HBC maintains a collateralized line of credit with the FHLB of San Francisco. Under this line, the Company can borrow from the FHLB on a short-term (typically overnight) or long-term (over one year) basis. HBC had $1,217,249,000 of loans and $383,194,000 of securities pledged to the FHLB as collateral on a line of credit of $1,100,931,000 at December 31, 2023, none of which was outstanding. HBC had $254,243,000 of loans and $1,085,000 of securities and pledged to the FHLB as collateral on a line of credit of $162,631,000 at December 31, 2022, none of which was outstanding.

HBC can also borrow from the FRB’s discount window. HBC had approximately $1,658,642,000 of loans and securities pledged to the FRB as collateral on an available line of credit of approximately $1,235,573,000 at December 31, 2023, none of which was outstanding. HBC had approximately $1,000,207,000 of loans pledged to the FRB as collateral on an available line of credit of approximately $676,878,000 at December 31, 2022, none of which was outstanding.

At December 31, 2023, HBC had Federal funds purchase arrangements available of $90,000,000. There were no Federal funds purchased outstanding at December 31, 2023 and 2022.

HCC has a $20,000,000 line of credit with a correspondent bank, of which none was outstanding at December 31, 2023 and 2022.  
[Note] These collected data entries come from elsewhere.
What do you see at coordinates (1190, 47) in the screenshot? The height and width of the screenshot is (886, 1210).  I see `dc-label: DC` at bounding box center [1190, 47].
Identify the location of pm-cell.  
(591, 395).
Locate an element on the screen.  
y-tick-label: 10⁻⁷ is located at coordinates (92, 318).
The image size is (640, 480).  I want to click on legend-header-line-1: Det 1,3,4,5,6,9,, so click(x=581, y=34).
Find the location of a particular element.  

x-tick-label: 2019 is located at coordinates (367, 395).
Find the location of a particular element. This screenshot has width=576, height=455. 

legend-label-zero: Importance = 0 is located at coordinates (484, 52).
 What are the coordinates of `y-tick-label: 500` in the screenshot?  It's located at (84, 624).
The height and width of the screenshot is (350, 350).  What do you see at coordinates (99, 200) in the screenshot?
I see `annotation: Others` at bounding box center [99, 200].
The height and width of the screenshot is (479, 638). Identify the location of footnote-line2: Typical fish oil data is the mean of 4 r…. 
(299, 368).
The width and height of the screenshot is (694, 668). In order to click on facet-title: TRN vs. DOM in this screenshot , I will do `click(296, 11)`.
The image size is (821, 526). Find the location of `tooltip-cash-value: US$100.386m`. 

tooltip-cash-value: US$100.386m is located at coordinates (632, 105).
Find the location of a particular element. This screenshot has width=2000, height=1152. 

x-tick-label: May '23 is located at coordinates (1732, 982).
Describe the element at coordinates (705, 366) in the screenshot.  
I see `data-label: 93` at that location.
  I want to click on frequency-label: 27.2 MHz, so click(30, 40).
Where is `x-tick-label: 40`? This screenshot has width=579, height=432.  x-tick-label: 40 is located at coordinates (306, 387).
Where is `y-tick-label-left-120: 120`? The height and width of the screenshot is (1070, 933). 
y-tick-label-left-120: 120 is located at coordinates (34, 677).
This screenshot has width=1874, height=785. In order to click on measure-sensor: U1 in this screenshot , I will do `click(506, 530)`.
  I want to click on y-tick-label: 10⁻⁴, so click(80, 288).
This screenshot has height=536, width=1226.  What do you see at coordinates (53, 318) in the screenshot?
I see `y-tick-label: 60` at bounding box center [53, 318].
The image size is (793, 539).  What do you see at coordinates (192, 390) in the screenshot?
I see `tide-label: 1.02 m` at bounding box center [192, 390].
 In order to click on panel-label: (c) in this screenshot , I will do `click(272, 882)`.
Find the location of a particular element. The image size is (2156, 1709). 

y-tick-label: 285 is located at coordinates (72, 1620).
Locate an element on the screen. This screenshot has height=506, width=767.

HBC may also utilize securities sold under repurchase agreements to manage our liquidity position. There were no securities sold under agreements to repurchase at December 31, 2023, and 2022.

Subordinated Debt

On May 11, 2022, the Company completed a private placement offering of $40,000,000 aggregate principal amount of its 5.00% fixed-to-floating rate subordinated notes due May 15, 2032 (“Sub Debt due 2032”). The Company used the net proceeds of the Sub Debt due 2032 for general corporate purposes, including the repayment on June 1, 2022 of the Company’s $40,000,000 aggregate principal amount of 5.25% fixed-to-floating rate subordinated notes due June 1, 2027. The Sub Debt due 2032, net of unamortized issuance costs of $498,000, totaled $39,502,000 at December 31, 2023, and qualifies as Tier 2 capital for the Company under the guidelines established by the Federal Reserve Bank. The debt issuance costs are amortized on a straight line basis through the maturity date of the subordinated notes.